Only event completions that occurred on the filtered page count toward the numerator. A conversion that happened during the same visit but on a different page is not included.
Example:
You filter on /pricing and are tracking a signup event.
- Visitor A views
/pricingthree times and completes thesignupevent on/pricing→ counts as a conversion. The conversion rate contribution is 1 completion out of 1 visit (not 1 out of 3 pageviews). - Visitor B views
/pricing, then navigates to/homeand completes thesignupevent there → does not count as a conversion for the/pricingfilter, because the event did not occur on/pricing.
If these are your only two visitors, the conversion rate for the /pricing filter is 50% — 1 conversion out of 2 visits that included /pricing.
Events with page filters
When you filter on a specific page (e.g., /pricing), you see all pageviews of that page along with any events that occurred on that page.

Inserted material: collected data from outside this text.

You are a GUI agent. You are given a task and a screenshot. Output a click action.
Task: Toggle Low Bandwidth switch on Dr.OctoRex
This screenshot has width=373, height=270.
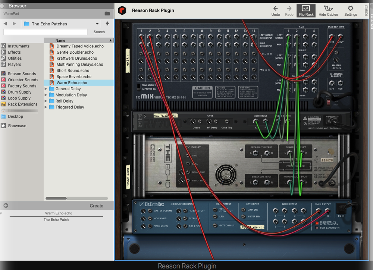point(317,227)
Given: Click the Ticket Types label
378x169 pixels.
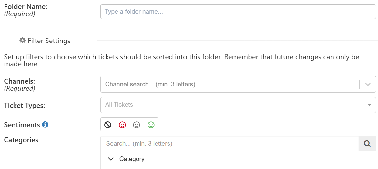Looking at the screenshot, I should point(25,105).
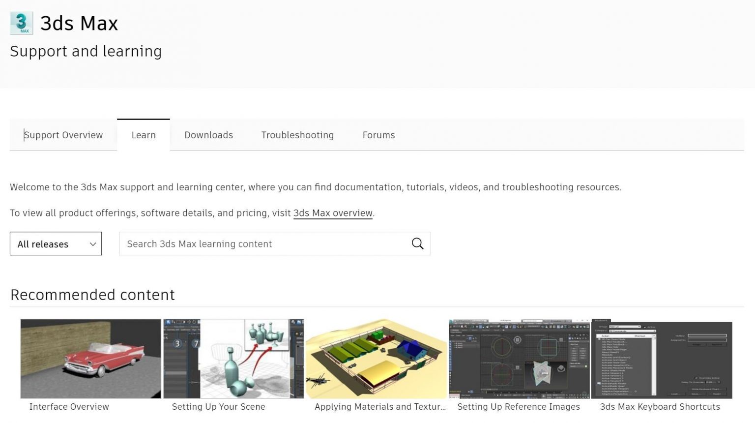Screen dimensions: 755x423
Task: Open the Downloads tab
Action: pyautogui.click(x=208, y=135)
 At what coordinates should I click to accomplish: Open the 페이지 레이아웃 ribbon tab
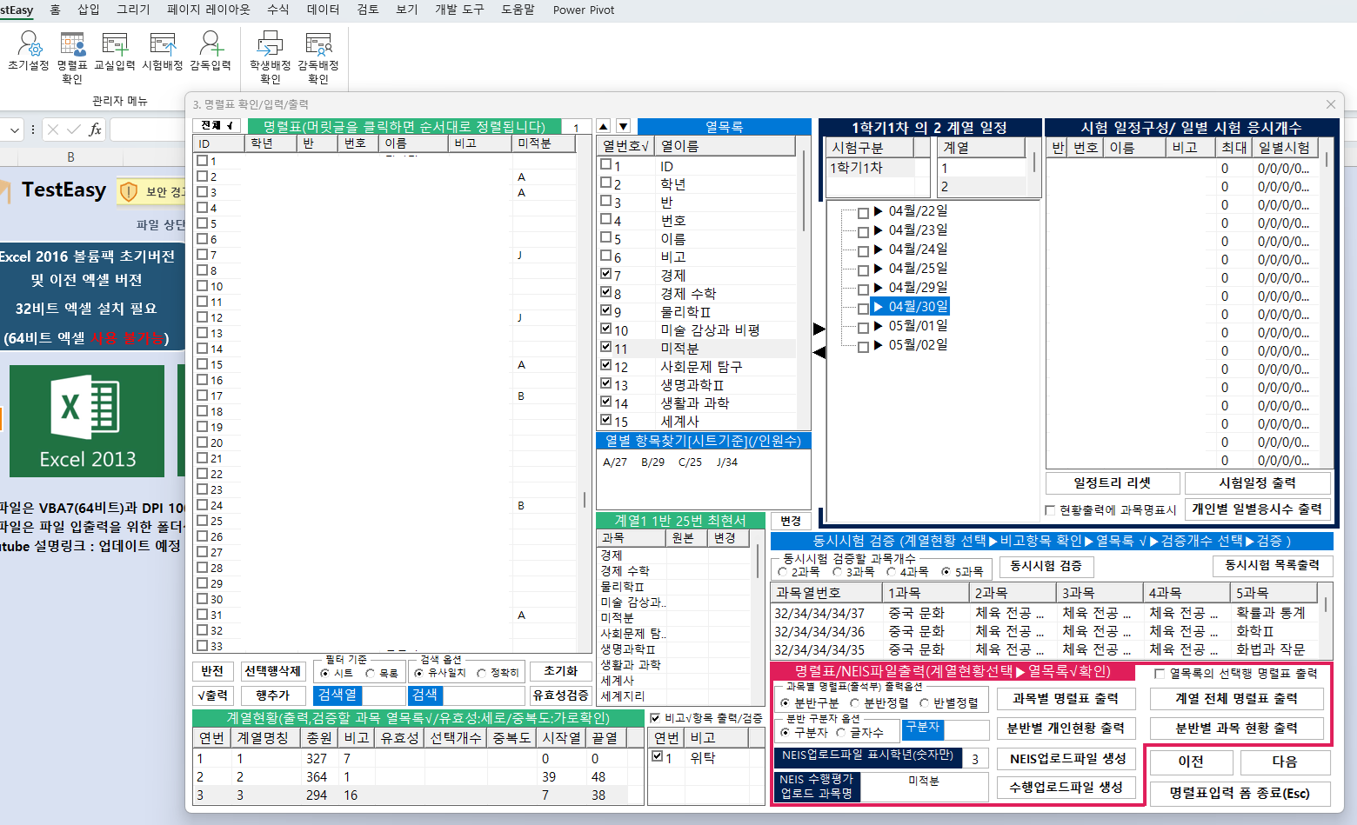[x=208, y=10]
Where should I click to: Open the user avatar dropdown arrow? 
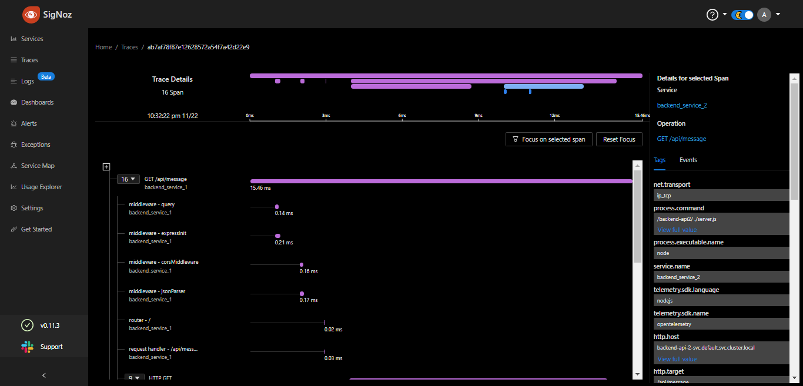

For example, if /pricing was viewed 10 times and 1 of those views resulted in a purchase event, you'll see 10 pageviews and 1 event completion — not just the single pageview where the event happened.
How other reports relate to page filters
Page filters don't restrict other report dimensions to only show matching pages. Instead, they show you the context around those pageviews.
For example, if you filter on /app and look at the Landing Page report, it shows the landing page for each session that included a view of /app — it won't just show sessions where /app was the landing page.
The same applies to Initial Landing Page, Referrer, and other acquisition reports. This is useful for answering questions like: "Where did the visitors who viewed /app originally come from?"
Adding multiple filters
You can add filters across multiple dimensions at once. Filters combine using AND logic, meaning all conditions must be true for a visitor to be included.
For example, filtering by Browser is Chrome AND Country is United States shows only Chrome users from the U.S.
When you add multiple values within a single dimension, they use OR logic. For example, Browser is Chrome, Firefox includes visitors using either browser.
Filters apply across all reports
Once applied, your filters affect every report on the dashboard.
When any filter is active, each filter appears as a chip in the dashboard header showing its dimension, operator, and value (for example, Country is United States). The chips stay visible as you scroll, so you always know exactly which filters are in use.
Clearing filters
You can remove filters from either the dashboard header or the filter menu:
- Click the × on any chip in the header to remove that single value.
- Click the × button at the end of the chip row in the header to clear all filters at once.
- The same actions are available inside the filter menu — click Clear All to remove everything, or the × on an individual chip to remove just that value.